Nossas idas ao estádio eram feitas em uma meia hora de caminhada, coisa que eu nem sentia. A gente ia falando dos jogadores, chutando o tamanho do placar e quando se dava conta já estava lá, na "curvinha" da geral. Os anos 1990 foram tempos de altos e baixos. E teve época de vacas muito magras. O clube até organizava uns bingos para arrecadar dinheiro e fechar as contas. Esse era outro programa que eu e meu velho adorávamos. Nunca ganhamos nada, mas era super divertido. Toda final de Campeonato Catarinense era uma briga. Eu queria ir, mas minha mãe tinha medo da multidão e não deixava. Fiquei aos prantos algumas vezes, torcendo de casa pela TV.

Torcedores foram até a Arena Condá nesta terça-feira em busca de informaçõesEFE

Podia contar mil histórias. Não tem como explicar as emoções provocadas pelo furacão do oeste no meu coração desde a infância. Mas nos últimos anos muita coisa especial estava acontecendo. Uma família de gente competente se formou para dar profissionalismo ao sonho de quem queria ver a Chapecoense ser grande, jogar na série A.

Com os filhos crescidos, meu pai resolveu realizar um sonho de infância e trabalhar com futebol. Começou como voluntário, auxiliando na estrutura física e na organização das categorias de base do clube. O esforço logo foi notado pela diretoria, sobretudo pelo presidente Sandro Pallaoro, e ele se tornou diretor da categoria de base. Meu irmão, Luiz Felipe, já treinava como goleiro nas categorias de base. A coisa foi se transformando, virou familiar e se tornou séria. Todos juntos fomos sonhando um pouco mais.
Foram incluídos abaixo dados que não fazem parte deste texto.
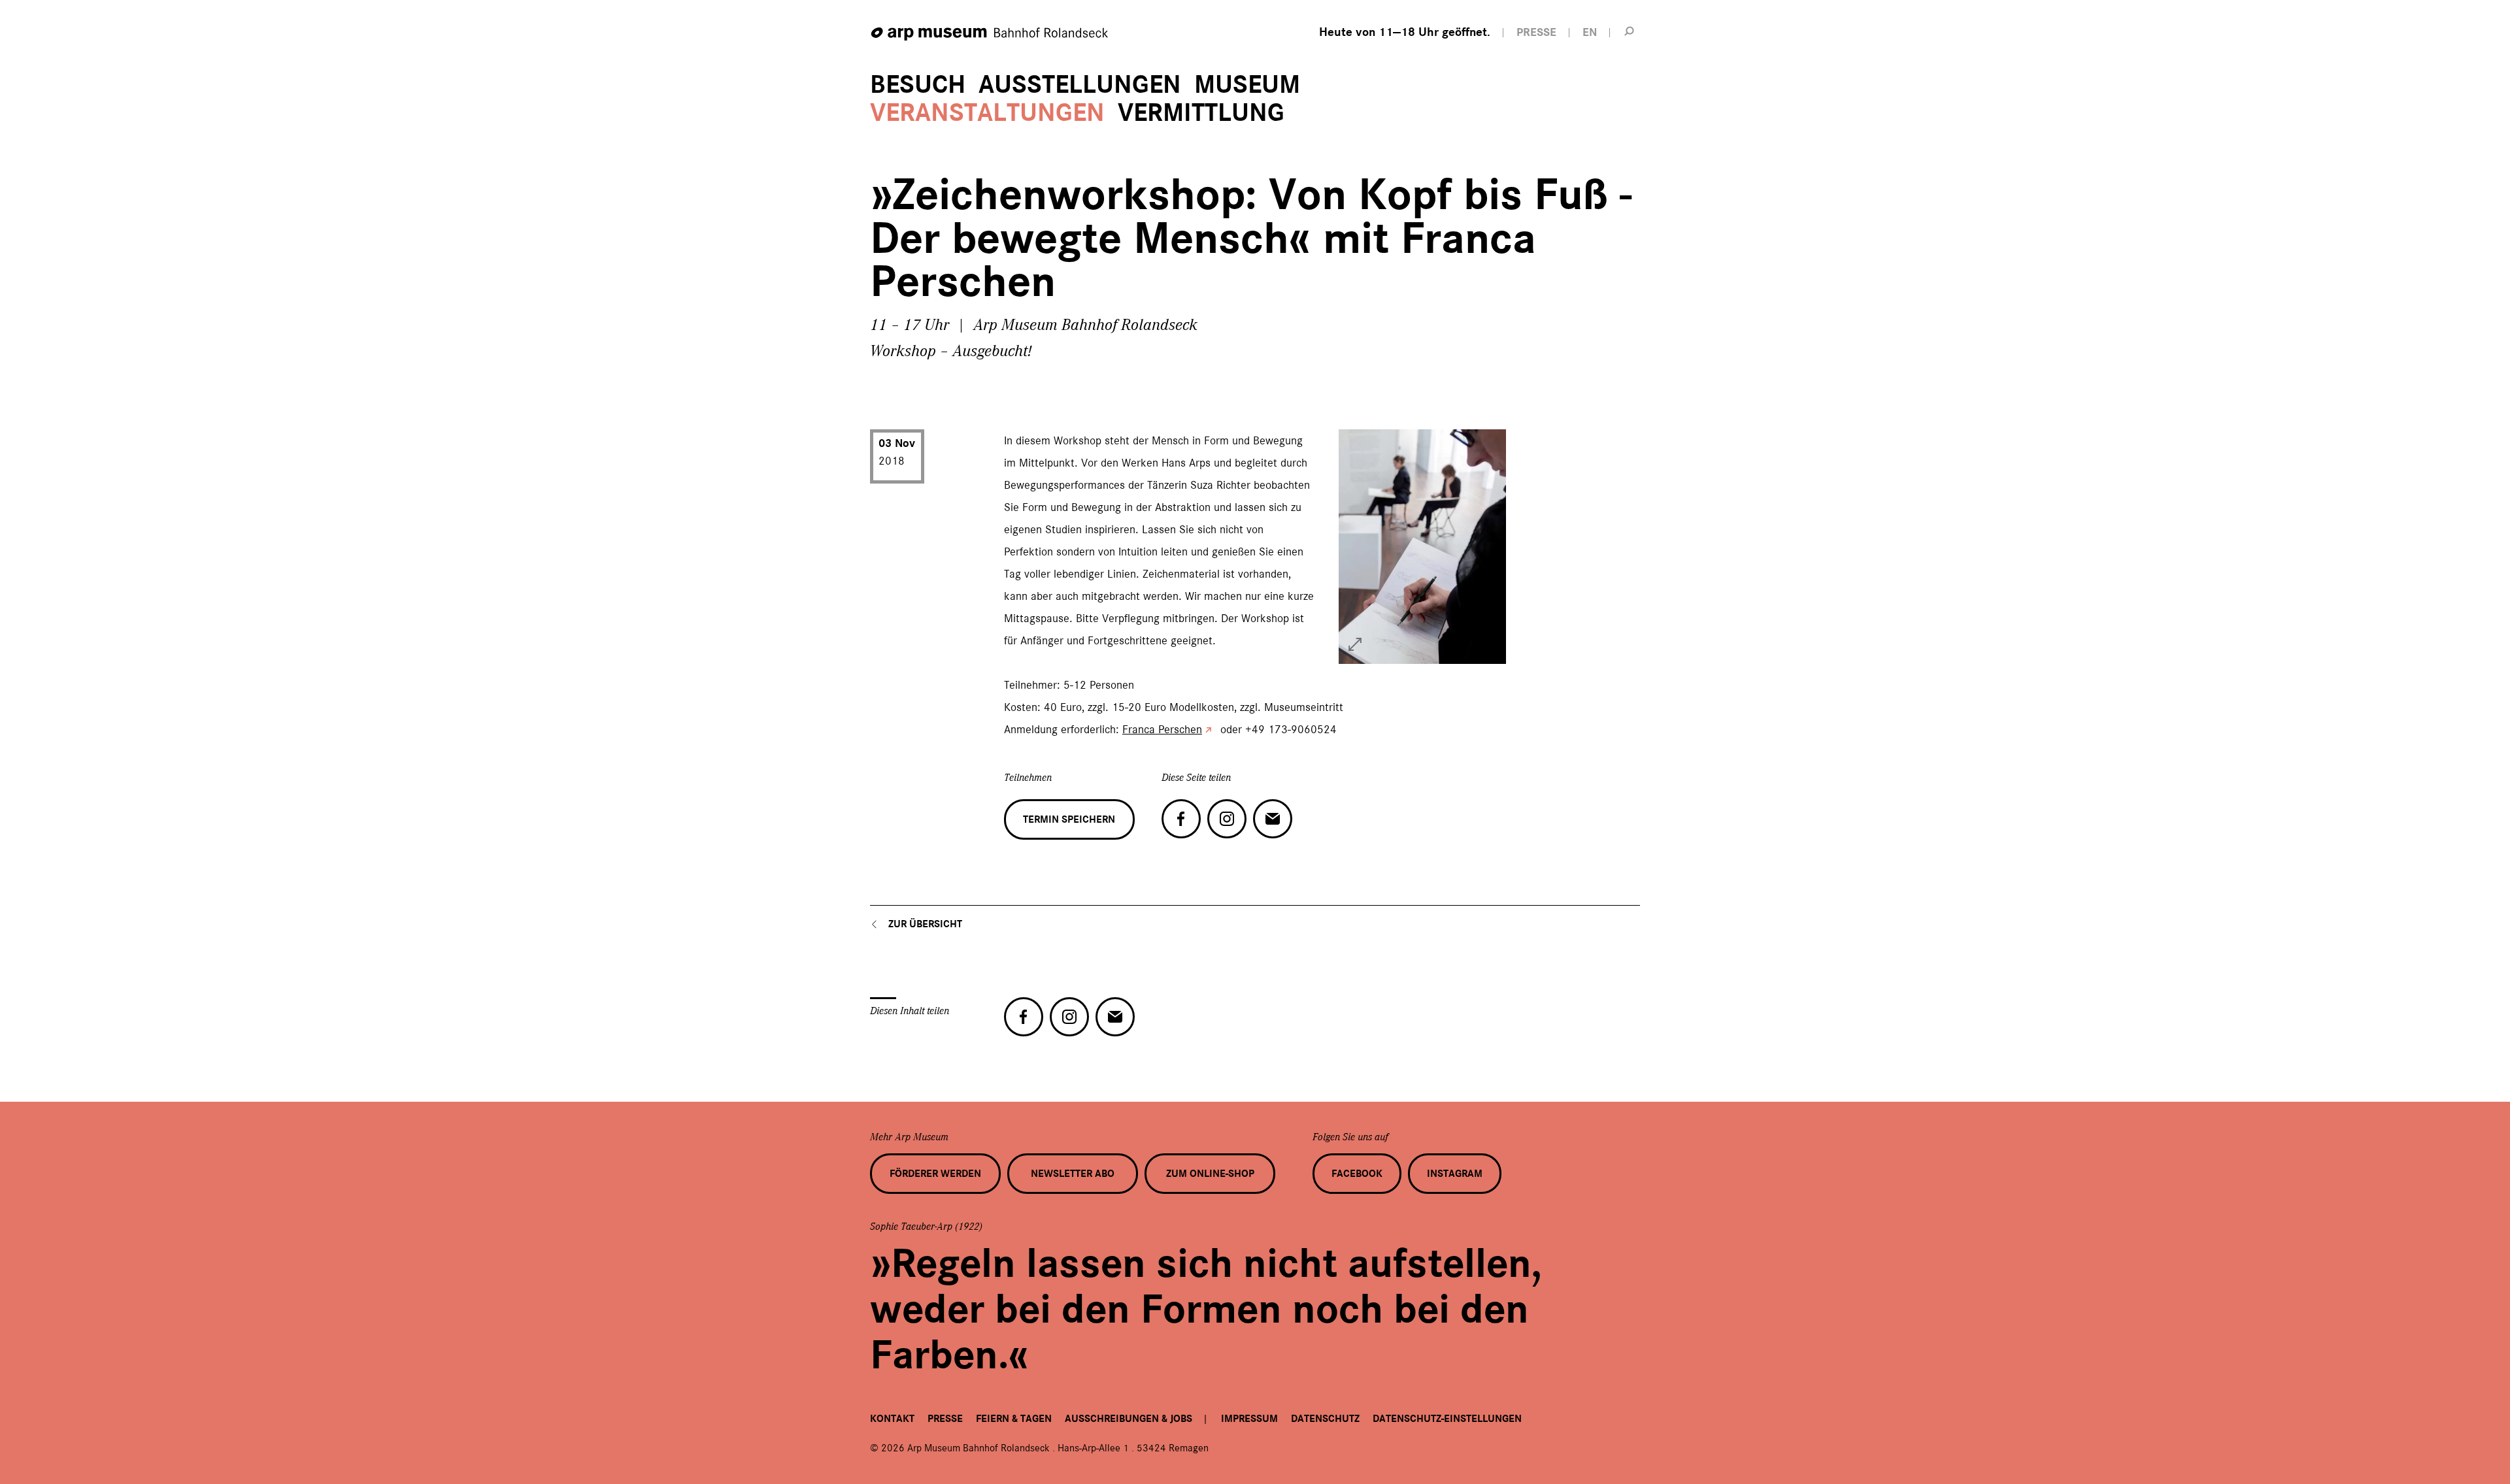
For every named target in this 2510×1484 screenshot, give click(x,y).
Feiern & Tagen (1014, 1419)
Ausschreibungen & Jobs (1128, 1419)
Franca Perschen (1162, 729)
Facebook (1356, 1173)
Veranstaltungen (987, 112)
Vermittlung (1201, 112)
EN (1589, 32)
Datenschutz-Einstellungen (1447, 1419)
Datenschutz (1325, 1419)
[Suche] (1629, 31)
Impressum (1249, 1419)
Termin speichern (1069, 819)
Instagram (1454, 1173)
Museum (1247, 84)
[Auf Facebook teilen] (1181, 818)
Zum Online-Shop (1210, 1173)
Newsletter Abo (1072, 1173)
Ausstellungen (1080, 84)
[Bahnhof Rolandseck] (990, 34)
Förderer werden (935, 1173)
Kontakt (892, 1419)
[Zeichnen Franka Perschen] (1355, 644)
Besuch (917, 84)
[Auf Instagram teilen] (1227, 818)
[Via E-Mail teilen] (1272, 818)
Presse (945, 1419)
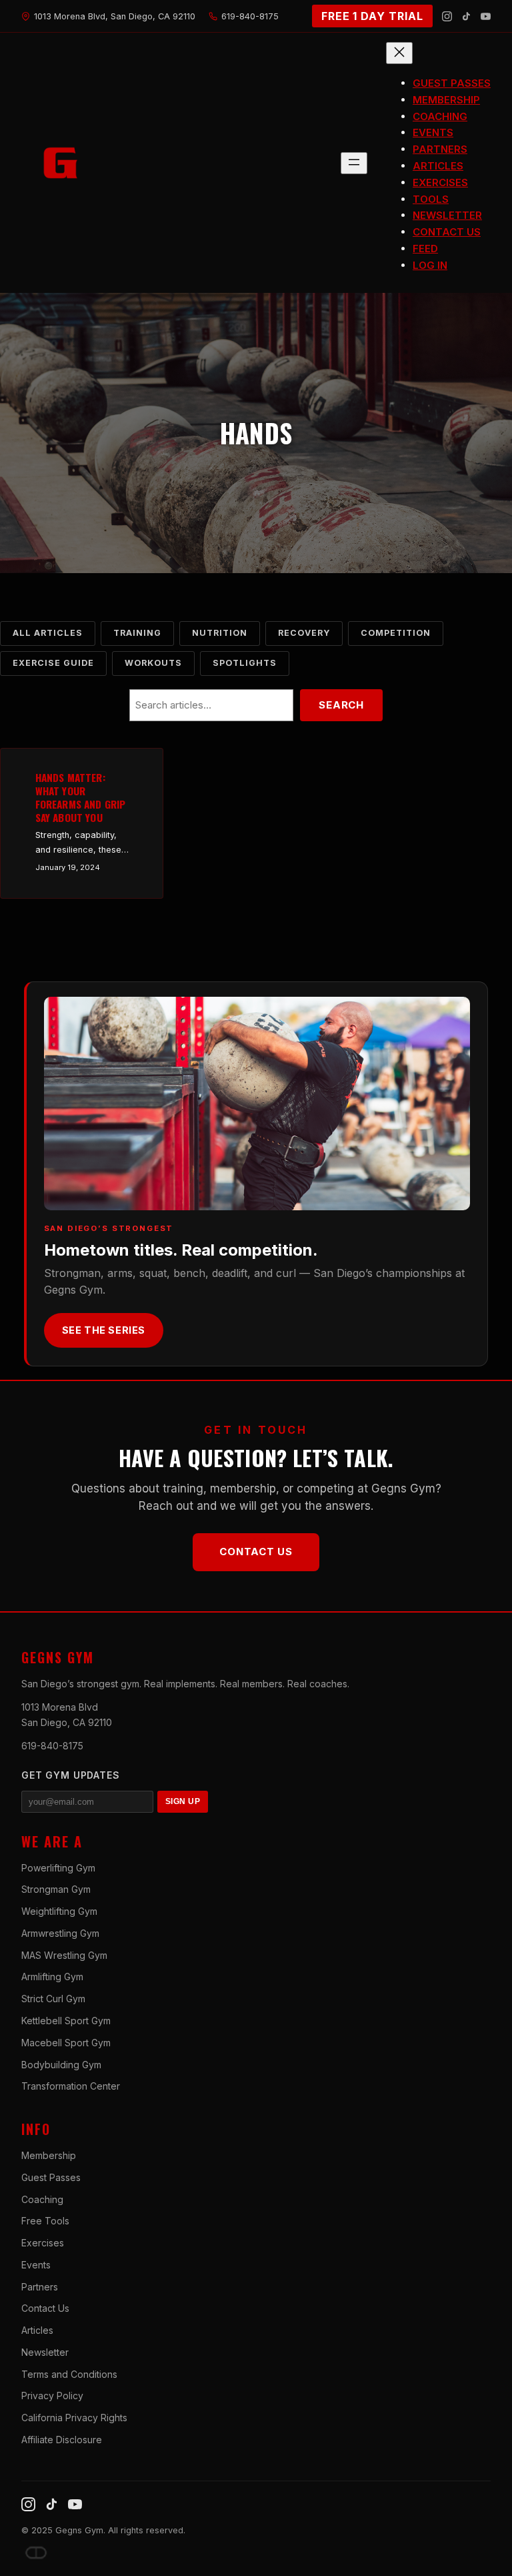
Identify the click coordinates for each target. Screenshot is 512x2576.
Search (341, 705)
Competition (396, 633)
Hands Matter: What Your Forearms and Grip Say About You (80, 797)
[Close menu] (399, 53)
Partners (39, 2286)
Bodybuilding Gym (61, 2064)
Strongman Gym (56, 1889)
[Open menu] (354, 163)
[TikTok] (466, 16)
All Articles (48, 633)
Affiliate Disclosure (61, 2439)
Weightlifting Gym (59, 1911)
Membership (48, 2155)
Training (137, 633)
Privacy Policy (52, 2395)
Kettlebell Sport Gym (66, 2020)
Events (36, 2264)
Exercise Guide (53, 663)
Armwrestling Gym (60, 1933)
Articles (37, 2330)
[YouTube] (486, 16)
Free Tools (45, 2220)
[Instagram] (447, 16)
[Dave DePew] (36, 2552)
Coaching (42, 2199)
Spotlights (245, 663)
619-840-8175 (52, 1745)
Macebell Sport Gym (66, 2042)
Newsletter (45, 2352)
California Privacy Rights (74, 2417)
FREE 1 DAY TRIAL (372, 16)
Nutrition (219, 633)
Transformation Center (70, 2086)
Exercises (42, 2242)
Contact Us (256, 1551)
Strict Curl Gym (53, 1998)
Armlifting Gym (52, 1976)
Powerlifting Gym (58, 1867)
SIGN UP (182, 1801)
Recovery (304, 633)
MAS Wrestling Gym (64, 1955)
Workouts (153, 663)
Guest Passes (51, 2177)
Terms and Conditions (69, 2374)
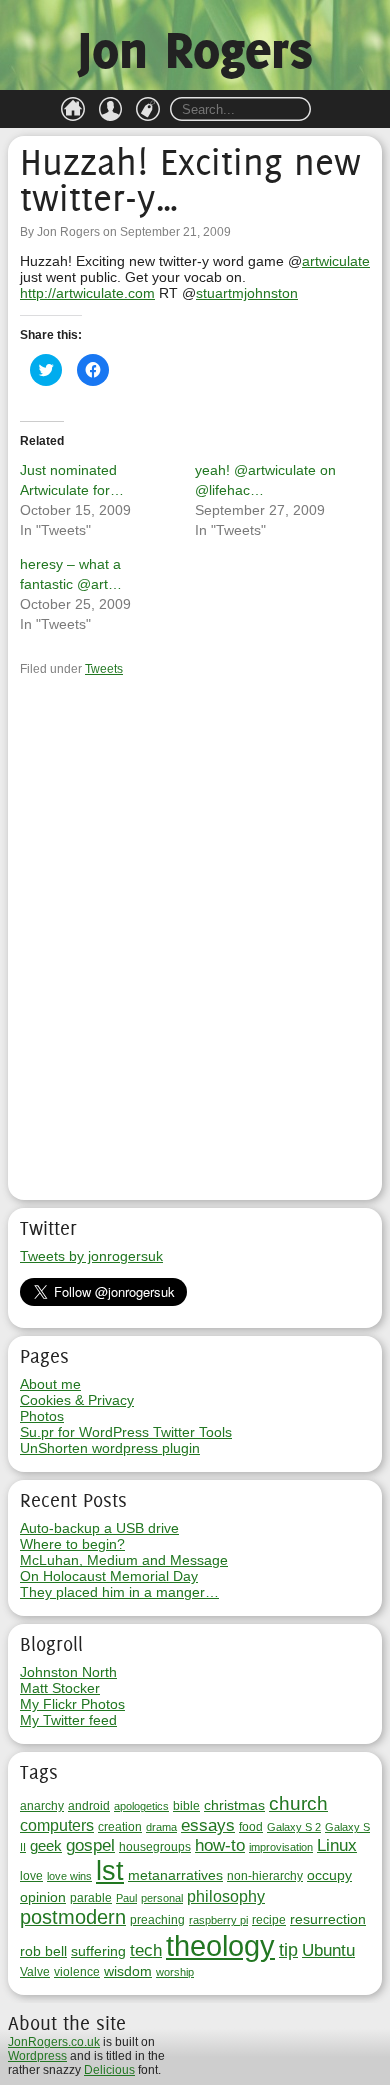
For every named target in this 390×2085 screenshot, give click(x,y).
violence (77, 1972)
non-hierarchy (265, 1876)
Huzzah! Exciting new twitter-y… (190, 179)
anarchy (42, 1806)
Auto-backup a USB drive (99, 1528)
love (31, 1876)
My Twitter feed (68, 1720)
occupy (329, 1875)
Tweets (104, 669)
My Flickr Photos (72, 1704)
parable (91, 1898)
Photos (42, 1416)
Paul (126, 1898)
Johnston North (68, 1672)
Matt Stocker (60, 1688)
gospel (90, 1845)
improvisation (281, 1847)
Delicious (109, 2070)
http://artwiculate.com (87, 293)
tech (146, 1950)
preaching (157, 1920)
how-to (220, 1845)
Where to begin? (72, 1544)
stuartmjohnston (247, 293)
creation (120, 1827)
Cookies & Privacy (77, 1400)
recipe (269, 1920)
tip (288, 1950)
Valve (35, 1972)
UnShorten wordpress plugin (110, 1448)
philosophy (226, 1896)
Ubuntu (328, 1950)
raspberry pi (218, 1920)
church (298, 1803)
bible (186, 1806)
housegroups (155, 1847)
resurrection (328, 1919)
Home (73, 109)
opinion (43, 1897)
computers (57, 1825)
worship (175, 1972)
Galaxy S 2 (294, 1827)
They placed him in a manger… (119, 1592)
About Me (111, 109)
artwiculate (336, 261)
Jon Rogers (195, 49)
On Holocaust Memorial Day (109, 1576)
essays (208, 1825)
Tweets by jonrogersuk (91, 1256)
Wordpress (37, 2056)
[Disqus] (195, 942)
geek (46, 1845)
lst (110, 1871)
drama (161, 1827)
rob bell (43, 1951)
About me (50, 1384)
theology (220, 1945)
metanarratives (175, 1875)
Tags (148, 109)
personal (162, 1898)
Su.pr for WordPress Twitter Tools (126, 1432)
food (251, 1827)
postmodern (73, 1917)
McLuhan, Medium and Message (124, 1560)
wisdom (128, 1971)
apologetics (141, 1806)
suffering (98, 1951)
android (89, 1806)
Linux (337, 1845)
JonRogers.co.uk (54, 2042)
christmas (234, 1805)
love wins (69, 1876)
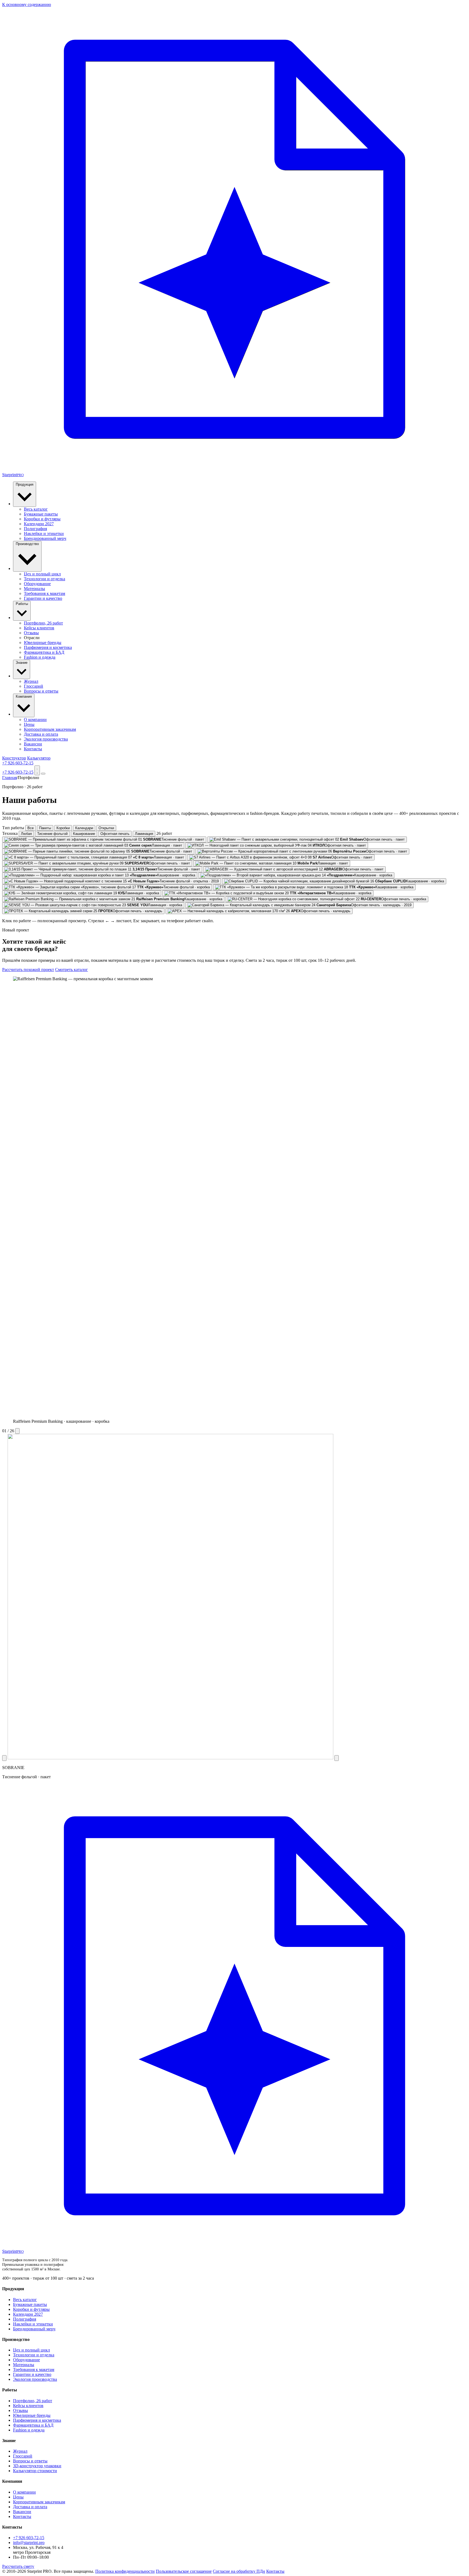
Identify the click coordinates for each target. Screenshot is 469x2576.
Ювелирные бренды (42, 642)
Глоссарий (33, 686)
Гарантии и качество (43, 598)
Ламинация (144, 834)
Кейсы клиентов (39, 628)
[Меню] (43, 773)
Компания (24, 696)
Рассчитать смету (18, 2566)
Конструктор (14, 758)
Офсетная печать (114, 834)
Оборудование (37, 583)
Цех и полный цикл (42, 574)
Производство (27, 544)
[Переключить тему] (37, 770)
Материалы (34, 588)
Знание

Meu último jogo na Arena Condá esse ano foi na final do Catarinense em maio, quando ganhamos do Joinville. Enfim a minha conquista desde os tempos da infância. Estive nas finais de 2009 e 2013, mas perdemos as duas. A primeira para o Avaí e a segunda para o Criciúma. Estava quase me achando uma Mick Jagger. Esse ano, espantei a nhaca. Ganhamos em casa de um jeito para ninguém botar defeito. Tiramos foto e tietamos o nosso heroi, o Danilo, um guerreiro atento, simpático e humilde. Não é fácil ser goleiro. Todo mundo lembra de quem faz o gol. Poucos se recordam daqueles que evitam e garantem resultados. Danilo guardou nesse tempo cada defesa incrível... teve até um chute à queima roupa do Robinho do Santos, no ano passado.

Foram muitas festas, churrascos e momentos incríveis que passamos juntos. Sandro Pallaoro é uma das mais gratas surpresas que minha família teve ao conhecer. Um homem batalhador, simples e apaixonado pela Chapecoense. Na semana que vem estaríamos todos juntos em Curitiba sonhando ainda mais alto. Não deu. Hoje infelizmente perdemos grande parte dessa família. A dor é indescritível. De algum modo é como se todos nós estivéssemos um pouco lá. Mais que um time, eram uma família. Algo muito difícil de se encontrar no futebol e o que para a Chapecoense fazia toda a diferença.